Trop de dettes et un avenir nuageux

D'ici la fin de l'année, Boeing devrait avoir au moins 35 milliards de dollars de dette nette et son déficit de pensions pourrait atteindre près de 20 milliards de dollars. Et bien que la direction s'attende à ce que les flux de trésorerie disponibles redeviennent positifs l'année prochaine, cela ne serait dû qu'au vent arrière ponctuel de livraison de nombreux jets 737 MAX assemblés après l'échouement de l'année dernière et actuellement stockés.
Boeing sait qu'elle doit solidifier son bilan en remboursant la dette qu'elle a contractée depuis le début de 2019. Cependant, les flux de trésorerie disponibles devraient rester faibles pendant une longue période, ce qui pourrait prendre cinq ans ou plus. D'ici là, les dividendes et les rachats d'actions de la société resteront suspendus.
Les taureaux pourraient faire valoir que le stock de Boeing a chuté de plus des deux tiers depuis le pic de février dernier et que même s'il faut cinq ans pour que les conditions reviennent à la normale, le stock reste une bonne affaire.

Boeing Stock Performance, données de YCharts.
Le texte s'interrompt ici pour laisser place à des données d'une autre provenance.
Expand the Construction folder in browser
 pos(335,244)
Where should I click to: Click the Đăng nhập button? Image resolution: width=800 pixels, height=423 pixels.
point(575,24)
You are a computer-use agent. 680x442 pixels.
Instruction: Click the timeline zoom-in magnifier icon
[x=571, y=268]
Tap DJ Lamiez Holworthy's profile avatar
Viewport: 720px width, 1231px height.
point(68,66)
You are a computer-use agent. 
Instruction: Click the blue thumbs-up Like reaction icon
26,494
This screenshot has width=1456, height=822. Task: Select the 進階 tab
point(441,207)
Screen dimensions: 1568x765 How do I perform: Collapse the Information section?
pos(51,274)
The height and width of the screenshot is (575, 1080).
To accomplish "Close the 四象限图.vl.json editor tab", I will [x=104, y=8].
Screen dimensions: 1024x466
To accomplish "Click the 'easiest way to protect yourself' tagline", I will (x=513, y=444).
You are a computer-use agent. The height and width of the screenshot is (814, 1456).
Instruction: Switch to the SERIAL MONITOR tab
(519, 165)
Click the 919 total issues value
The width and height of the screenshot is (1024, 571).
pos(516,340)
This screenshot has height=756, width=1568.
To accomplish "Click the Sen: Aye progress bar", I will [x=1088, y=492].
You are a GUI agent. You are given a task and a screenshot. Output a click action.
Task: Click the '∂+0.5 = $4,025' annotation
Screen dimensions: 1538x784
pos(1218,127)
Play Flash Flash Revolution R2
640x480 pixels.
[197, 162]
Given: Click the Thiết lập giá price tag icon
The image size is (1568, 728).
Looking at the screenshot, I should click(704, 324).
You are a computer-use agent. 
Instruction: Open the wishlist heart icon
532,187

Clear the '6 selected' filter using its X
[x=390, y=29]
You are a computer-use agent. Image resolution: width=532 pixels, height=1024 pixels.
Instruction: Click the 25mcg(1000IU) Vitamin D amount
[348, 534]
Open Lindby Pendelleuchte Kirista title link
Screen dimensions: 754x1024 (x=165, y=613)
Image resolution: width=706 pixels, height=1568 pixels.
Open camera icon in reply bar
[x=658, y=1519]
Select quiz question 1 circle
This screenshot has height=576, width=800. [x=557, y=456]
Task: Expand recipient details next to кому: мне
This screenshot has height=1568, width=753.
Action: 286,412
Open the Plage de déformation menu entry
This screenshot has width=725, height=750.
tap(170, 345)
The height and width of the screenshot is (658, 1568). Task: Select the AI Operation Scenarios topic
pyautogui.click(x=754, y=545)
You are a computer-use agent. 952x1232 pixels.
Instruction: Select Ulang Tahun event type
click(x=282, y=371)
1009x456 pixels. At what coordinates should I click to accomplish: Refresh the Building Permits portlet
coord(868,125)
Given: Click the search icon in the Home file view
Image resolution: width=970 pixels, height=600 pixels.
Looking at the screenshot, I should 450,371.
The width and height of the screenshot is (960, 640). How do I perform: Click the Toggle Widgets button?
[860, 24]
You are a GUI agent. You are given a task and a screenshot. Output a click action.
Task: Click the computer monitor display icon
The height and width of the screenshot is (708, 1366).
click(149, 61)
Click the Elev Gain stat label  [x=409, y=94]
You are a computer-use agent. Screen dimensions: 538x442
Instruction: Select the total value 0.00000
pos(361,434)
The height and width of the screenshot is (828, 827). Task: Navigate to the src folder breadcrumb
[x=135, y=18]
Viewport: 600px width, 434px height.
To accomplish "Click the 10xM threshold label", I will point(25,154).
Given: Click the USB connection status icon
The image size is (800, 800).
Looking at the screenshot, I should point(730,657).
Cependant, cela ne tient pas compte du risque qu'un ralentissement de la croissance représente la «nouvelle norme» pour le secteur mondial de l'aviation. Alors que les gens finiront par surmonter leurs craintes de COVID-19, les prêteurs qui sont de nouveau brûlés par les compagnies aériennes - en particulier à l'étranger, car les compagnies aériennes américaines ont eu des marges bénéficiaires et des bilans assez solides ces dernières années - peuvent hésiter à accorder du crédit à dans les années à venir. Les compagnies aériennes plus faibles peuvent être autorisées à faire faillite, et les transporteurs qui ont connu une croissance rapide en proposant des tarifs bas insoutenables pourraient être contraints de se retirer. Cela pourrait peser sur la demande d'avions au-delà de 2025.
Ainsi, le flux de trésorerie disponible annuel de Boeing pourrait rester bien en deçà du sommet historique de 13,6 milliards de dollars atteint en 2018 dans un avenir prévisible. Pendant ce temps, le géant de l'aérospatiale continue de porter une capitalisation boursière de 80 milliards de dollars. À ce prix, il n'y a tout simplement pas assez de hausse pour justifier de prendre le risque d'acheter des actions Boeing aujourd'hui.